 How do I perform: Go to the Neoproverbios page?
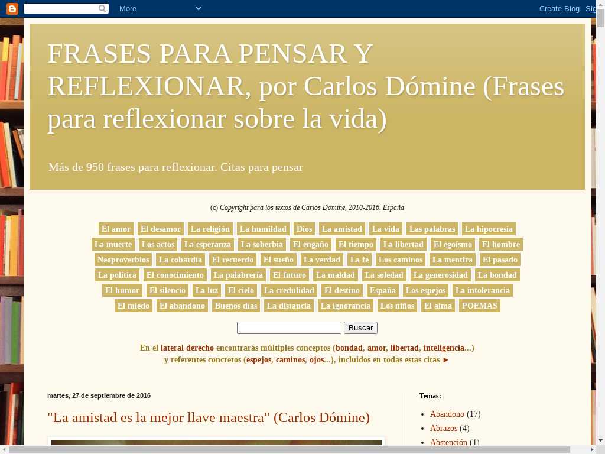click(x=123, y=260)
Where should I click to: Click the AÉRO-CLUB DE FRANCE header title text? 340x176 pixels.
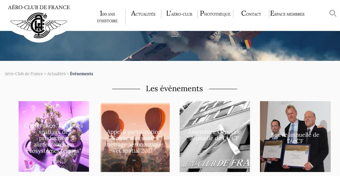[x=39, y=7]
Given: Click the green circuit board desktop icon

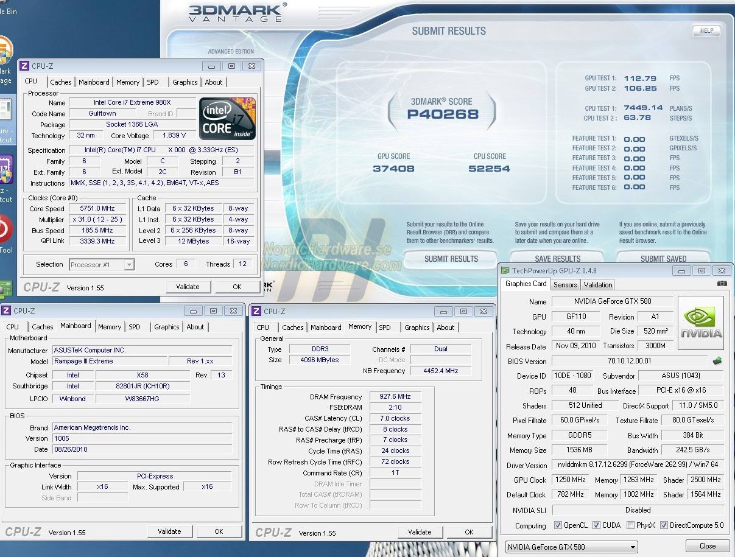Looking at the screenshot, I should pyautogui.click(x=5, y=289).
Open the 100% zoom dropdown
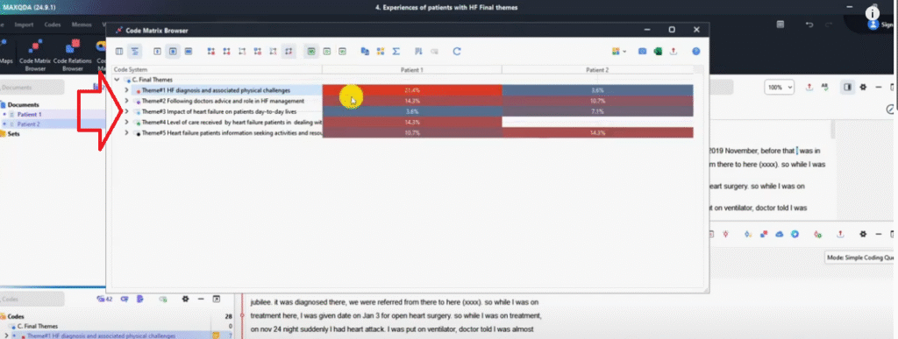The width and height of the screenshot is (898, 339). 779,88
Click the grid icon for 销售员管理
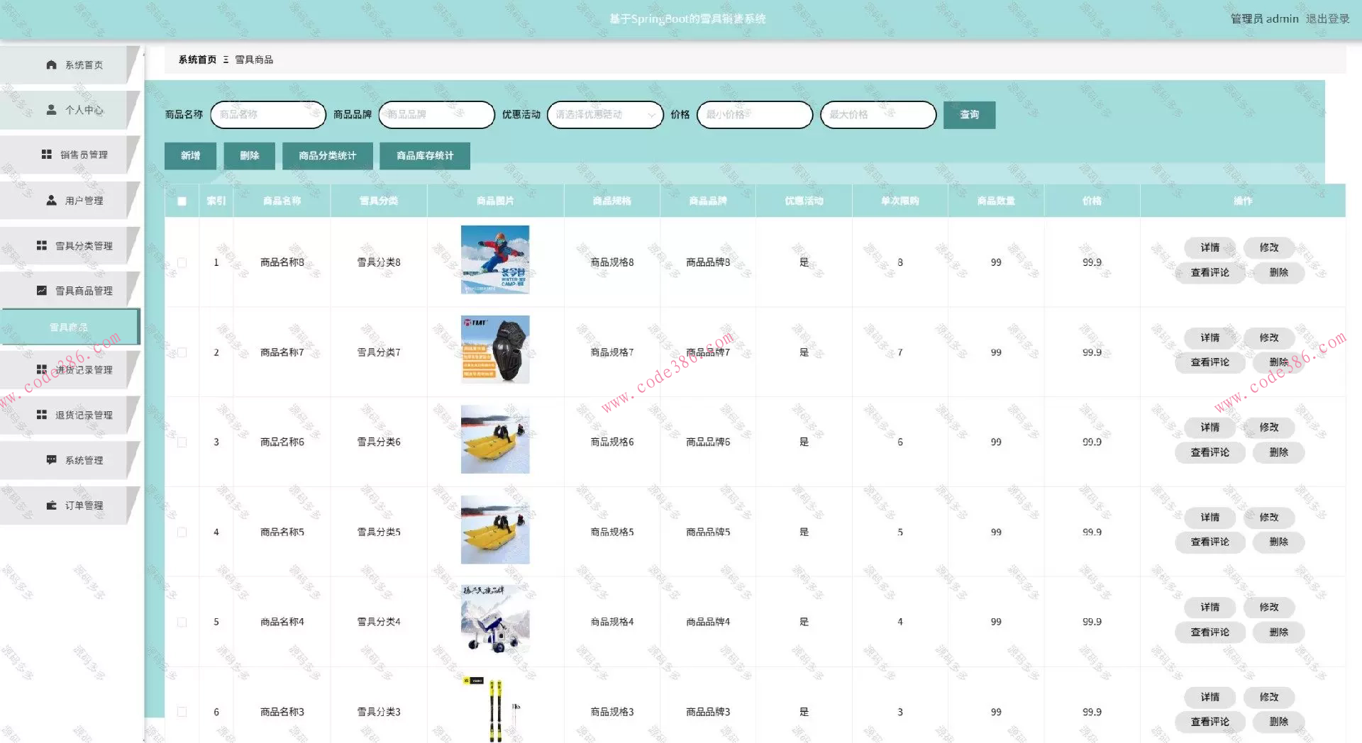 (47, 155)
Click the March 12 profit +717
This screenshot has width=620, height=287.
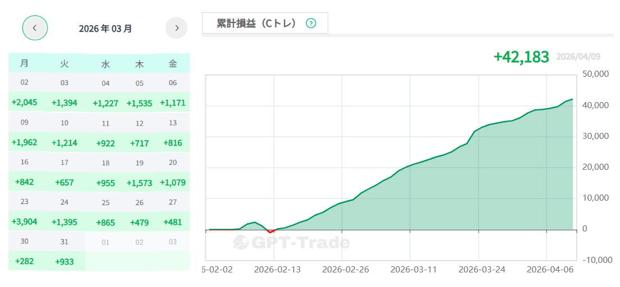(139, 143)
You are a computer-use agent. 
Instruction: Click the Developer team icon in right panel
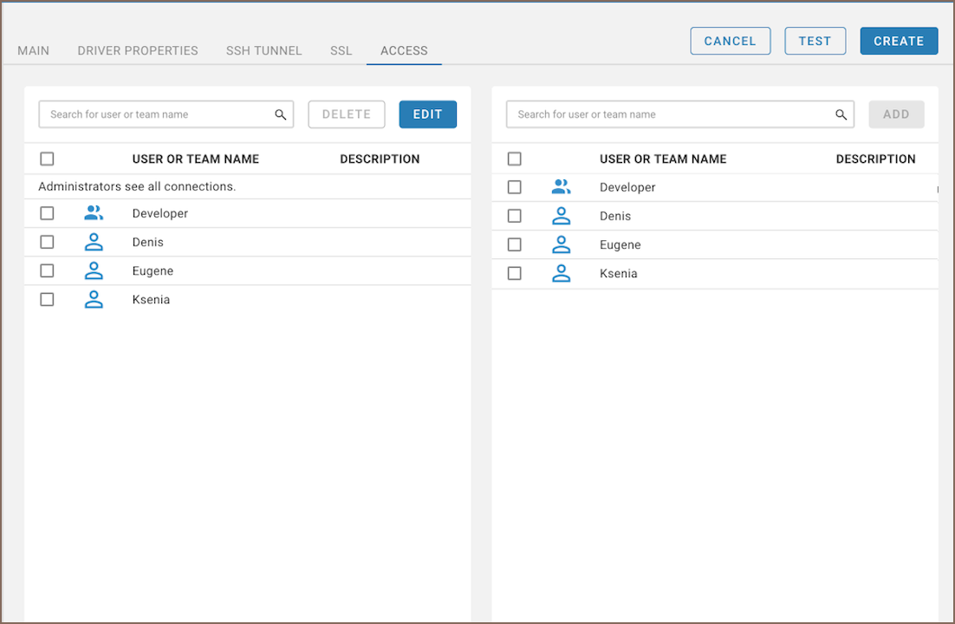click(562, 187)
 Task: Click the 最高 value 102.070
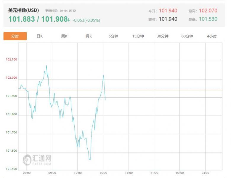tap(208, 11)
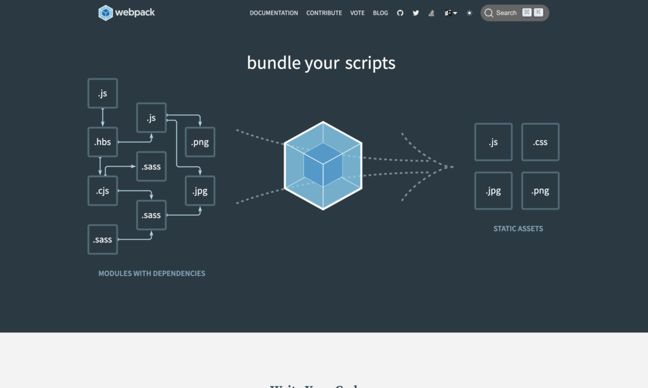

* * * * * * * * *

**REQUIRED ACTION:** The material above holds pictures; leave them out. Repeat exactly the lines from the one containing "Open the 100% zoom dropdown" through the one containing "You are a computer-use agent.", and nothing else.

**REPLY TO THE EXERCISE:**
Open the 100% zoom dropdown
The width and height of the screenshot is (898, 339). 779,88
Click the grid icon for 销售员管理
 (47, 155)
Click the March 12 profit +717
This screenshot has width=620, height=287.
(139, 143)
You are a computer-use agent. 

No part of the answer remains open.